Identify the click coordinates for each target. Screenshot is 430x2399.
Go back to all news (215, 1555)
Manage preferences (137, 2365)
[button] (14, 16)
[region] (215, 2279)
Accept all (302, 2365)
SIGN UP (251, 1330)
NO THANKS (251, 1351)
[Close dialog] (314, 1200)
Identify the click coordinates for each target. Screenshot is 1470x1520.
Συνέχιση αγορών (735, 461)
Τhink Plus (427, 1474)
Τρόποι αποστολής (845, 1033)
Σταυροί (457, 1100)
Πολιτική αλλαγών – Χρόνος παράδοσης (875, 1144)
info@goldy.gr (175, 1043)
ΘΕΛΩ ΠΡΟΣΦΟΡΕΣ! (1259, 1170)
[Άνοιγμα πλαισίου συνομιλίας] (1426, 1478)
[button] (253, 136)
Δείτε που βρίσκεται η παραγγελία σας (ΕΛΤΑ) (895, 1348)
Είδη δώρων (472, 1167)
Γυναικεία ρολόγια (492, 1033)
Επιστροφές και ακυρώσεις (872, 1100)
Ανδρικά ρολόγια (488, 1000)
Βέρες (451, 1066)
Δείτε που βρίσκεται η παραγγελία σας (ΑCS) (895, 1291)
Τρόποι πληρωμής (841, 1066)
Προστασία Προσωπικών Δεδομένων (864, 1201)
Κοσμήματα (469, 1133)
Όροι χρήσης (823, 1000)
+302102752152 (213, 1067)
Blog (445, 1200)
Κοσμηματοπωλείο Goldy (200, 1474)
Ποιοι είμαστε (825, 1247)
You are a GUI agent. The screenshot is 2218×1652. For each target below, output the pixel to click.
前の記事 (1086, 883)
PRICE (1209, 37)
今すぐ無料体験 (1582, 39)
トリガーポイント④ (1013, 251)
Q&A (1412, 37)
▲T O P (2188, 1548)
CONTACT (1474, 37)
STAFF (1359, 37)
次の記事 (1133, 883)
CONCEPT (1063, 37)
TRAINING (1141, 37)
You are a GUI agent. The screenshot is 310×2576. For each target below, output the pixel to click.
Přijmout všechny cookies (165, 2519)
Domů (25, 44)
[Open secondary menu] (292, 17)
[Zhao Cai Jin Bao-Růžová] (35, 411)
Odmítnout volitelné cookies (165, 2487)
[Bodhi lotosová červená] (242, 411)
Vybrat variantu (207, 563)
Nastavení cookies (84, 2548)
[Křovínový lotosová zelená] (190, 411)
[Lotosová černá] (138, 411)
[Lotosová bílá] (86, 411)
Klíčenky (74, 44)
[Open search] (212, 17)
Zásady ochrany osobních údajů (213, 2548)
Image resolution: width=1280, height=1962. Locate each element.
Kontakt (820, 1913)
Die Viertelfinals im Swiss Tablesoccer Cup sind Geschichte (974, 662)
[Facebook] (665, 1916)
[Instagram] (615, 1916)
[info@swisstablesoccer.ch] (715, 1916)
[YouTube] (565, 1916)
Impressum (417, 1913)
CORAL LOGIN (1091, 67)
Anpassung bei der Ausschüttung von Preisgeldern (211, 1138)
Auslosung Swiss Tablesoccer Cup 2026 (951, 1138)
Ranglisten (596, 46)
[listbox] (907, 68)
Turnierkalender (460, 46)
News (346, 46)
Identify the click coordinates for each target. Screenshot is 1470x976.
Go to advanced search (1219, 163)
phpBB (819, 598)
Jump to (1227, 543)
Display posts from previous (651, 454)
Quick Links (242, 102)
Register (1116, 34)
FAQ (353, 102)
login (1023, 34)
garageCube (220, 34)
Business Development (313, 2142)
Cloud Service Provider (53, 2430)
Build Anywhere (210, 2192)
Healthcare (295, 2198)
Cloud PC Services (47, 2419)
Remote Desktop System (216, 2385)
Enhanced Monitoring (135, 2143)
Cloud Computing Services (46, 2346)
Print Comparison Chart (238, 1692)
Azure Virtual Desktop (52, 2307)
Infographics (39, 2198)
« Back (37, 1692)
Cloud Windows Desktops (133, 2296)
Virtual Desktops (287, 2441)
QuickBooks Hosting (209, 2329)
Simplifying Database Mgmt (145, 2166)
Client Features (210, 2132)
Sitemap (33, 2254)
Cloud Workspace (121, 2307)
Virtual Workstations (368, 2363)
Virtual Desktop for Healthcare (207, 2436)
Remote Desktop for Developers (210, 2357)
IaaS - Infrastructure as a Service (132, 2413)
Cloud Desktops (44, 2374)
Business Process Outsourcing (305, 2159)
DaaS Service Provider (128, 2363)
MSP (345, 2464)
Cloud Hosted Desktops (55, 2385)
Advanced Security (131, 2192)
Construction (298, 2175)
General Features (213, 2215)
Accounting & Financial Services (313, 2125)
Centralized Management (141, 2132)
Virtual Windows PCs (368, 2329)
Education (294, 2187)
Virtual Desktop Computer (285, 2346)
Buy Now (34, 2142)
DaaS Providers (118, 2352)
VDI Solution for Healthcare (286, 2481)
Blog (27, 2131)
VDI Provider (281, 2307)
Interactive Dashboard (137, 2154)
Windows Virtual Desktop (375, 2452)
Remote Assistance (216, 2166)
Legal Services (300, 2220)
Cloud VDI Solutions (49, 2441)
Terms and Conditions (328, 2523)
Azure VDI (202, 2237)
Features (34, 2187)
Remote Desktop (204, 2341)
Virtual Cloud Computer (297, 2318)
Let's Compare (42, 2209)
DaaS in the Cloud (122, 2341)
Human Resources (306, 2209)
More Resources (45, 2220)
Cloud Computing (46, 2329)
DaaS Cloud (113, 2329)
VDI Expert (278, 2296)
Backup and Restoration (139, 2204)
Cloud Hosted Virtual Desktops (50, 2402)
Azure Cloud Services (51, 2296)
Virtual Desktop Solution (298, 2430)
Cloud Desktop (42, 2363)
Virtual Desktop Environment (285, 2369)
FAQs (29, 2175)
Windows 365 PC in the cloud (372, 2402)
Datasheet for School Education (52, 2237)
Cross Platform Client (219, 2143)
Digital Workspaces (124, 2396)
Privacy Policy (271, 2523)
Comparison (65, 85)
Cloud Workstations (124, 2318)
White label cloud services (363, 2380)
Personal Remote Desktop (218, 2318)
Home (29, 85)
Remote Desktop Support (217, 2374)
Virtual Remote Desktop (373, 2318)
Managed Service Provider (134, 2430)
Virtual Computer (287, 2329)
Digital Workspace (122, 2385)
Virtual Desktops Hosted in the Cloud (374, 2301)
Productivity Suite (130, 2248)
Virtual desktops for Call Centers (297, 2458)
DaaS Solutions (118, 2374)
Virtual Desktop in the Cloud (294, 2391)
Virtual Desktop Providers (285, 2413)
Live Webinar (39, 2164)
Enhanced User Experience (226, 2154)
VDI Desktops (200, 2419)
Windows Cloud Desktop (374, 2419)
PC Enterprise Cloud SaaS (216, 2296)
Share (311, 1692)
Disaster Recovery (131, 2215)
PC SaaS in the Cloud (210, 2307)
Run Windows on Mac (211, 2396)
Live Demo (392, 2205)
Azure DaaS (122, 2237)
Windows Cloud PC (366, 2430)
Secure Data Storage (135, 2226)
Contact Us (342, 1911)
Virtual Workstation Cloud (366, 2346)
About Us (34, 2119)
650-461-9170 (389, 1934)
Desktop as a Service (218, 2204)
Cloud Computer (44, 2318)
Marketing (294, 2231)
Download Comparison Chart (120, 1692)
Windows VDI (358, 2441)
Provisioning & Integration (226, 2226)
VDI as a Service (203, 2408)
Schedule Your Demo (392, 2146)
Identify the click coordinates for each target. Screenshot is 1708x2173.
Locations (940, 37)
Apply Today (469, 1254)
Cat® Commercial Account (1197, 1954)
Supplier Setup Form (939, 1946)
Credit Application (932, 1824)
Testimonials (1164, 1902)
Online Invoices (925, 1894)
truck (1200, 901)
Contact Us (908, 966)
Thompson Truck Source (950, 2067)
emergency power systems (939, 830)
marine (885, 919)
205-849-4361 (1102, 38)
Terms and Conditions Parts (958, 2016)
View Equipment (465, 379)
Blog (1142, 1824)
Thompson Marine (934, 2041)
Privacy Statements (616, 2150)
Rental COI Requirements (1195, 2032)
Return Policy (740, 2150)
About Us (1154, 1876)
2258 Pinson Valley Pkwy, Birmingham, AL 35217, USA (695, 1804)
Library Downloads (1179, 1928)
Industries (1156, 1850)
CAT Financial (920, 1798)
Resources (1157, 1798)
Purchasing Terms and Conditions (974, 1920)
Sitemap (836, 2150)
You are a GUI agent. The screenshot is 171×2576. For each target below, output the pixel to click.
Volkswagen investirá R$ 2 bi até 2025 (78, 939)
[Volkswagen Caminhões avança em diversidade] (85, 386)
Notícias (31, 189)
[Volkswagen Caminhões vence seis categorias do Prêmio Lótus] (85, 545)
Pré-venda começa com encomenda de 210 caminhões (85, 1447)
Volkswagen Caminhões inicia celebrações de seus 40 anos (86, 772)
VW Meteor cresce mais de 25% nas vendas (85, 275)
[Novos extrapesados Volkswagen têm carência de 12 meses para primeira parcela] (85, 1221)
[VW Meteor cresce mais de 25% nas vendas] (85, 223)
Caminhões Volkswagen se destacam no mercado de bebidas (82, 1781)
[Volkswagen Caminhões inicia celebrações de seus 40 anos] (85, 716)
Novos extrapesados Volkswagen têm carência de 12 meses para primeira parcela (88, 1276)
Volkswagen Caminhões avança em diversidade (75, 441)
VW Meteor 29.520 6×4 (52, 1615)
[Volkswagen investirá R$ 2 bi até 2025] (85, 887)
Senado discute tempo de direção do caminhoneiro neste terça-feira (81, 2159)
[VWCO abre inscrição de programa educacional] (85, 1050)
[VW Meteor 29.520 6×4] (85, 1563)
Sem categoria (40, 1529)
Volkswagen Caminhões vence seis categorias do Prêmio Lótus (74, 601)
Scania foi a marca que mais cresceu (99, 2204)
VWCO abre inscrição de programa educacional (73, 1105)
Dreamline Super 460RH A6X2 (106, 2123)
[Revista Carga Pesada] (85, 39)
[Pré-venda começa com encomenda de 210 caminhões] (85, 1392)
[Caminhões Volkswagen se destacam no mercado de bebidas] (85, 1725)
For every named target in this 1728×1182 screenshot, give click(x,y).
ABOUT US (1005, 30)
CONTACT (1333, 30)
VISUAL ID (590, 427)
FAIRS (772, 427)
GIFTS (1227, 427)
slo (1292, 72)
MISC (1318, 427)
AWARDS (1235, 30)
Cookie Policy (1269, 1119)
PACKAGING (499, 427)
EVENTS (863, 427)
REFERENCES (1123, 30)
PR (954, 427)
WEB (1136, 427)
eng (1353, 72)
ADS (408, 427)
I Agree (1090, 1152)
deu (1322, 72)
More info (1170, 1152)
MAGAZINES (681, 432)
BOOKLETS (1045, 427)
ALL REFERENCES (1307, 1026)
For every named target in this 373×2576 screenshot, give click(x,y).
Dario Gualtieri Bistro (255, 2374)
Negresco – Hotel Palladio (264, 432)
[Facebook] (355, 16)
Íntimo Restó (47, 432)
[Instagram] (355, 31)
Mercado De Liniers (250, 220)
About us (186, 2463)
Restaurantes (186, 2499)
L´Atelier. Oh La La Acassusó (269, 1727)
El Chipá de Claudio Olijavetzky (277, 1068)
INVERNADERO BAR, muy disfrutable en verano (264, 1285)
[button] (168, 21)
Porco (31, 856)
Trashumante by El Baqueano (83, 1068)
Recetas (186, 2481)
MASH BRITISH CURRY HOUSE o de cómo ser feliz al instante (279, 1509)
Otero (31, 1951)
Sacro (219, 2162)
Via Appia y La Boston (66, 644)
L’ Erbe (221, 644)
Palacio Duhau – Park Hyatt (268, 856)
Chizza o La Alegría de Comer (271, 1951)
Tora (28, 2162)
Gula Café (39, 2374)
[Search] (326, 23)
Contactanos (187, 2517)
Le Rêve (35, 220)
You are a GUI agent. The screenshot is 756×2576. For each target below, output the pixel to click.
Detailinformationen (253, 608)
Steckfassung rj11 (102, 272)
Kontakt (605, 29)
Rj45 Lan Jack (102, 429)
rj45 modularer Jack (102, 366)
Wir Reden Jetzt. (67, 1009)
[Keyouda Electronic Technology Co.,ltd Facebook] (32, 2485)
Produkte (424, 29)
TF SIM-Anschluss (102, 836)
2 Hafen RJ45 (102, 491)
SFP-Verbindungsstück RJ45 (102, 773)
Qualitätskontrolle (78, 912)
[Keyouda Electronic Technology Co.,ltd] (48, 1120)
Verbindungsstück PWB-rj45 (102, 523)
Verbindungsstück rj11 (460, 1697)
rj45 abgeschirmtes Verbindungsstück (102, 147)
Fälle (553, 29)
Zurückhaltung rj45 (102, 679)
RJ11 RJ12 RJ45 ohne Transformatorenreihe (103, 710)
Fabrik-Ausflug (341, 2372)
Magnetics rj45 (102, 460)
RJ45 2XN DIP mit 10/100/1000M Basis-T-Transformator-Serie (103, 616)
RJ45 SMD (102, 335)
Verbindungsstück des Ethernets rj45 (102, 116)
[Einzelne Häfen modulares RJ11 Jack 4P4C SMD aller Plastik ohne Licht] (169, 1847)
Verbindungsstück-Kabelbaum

REQUIREMENT: Find the lines above holding the word "SaaS" and show them.

FINISHED TASK:
PC Enterprise Cloud SaaS (216, 2296)
PC SaaS in the Cloud (210, 2307)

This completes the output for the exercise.